[Stored items]
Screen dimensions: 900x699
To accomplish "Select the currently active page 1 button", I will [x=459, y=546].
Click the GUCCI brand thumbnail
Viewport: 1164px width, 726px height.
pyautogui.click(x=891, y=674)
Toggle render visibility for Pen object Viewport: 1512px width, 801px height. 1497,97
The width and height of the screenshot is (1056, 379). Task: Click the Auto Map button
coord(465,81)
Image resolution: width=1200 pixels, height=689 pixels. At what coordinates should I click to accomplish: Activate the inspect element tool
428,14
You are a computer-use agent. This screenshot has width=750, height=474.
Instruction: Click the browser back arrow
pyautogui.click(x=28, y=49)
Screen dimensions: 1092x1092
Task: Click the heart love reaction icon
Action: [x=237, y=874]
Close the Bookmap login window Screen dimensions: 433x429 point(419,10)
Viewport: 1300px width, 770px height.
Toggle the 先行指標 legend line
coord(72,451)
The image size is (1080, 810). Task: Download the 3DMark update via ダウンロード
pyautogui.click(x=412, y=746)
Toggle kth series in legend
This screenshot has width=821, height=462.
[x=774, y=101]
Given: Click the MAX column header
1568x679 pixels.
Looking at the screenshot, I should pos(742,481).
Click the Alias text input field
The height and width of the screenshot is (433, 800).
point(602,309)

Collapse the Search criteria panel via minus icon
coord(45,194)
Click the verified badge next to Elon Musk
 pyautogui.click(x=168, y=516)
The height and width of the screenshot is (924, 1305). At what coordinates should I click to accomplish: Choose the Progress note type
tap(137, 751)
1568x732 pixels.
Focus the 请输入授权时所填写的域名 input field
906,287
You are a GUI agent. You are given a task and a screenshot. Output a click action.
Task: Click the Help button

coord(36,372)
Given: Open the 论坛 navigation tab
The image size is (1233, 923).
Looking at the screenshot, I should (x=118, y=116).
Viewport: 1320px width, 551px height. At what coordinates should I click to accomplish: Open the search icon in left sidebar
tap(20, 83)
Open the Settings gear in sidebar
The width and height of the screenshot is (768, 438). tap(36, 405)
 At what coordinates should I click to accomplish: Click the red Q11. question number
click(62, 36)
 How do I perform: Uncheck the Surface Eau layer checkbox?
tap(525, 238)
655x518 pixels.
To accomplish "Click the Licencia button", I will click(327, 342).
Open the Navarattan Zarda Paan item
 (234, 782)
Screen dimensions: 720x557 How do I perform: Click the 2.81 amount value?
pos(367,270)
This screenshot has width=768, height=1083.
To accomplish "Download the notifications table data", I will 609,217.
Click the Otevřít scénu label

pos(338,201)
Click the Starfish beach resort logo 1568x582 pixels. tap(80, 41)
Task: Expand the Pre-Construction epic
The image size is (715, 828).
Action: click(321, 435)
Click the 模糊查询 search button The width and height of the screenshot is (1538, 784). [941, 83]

EXERCISE AIM -> The answer should be nothing but the number of lines in this data that include "will".

RESULT FOR THIS EXERCISE -> 3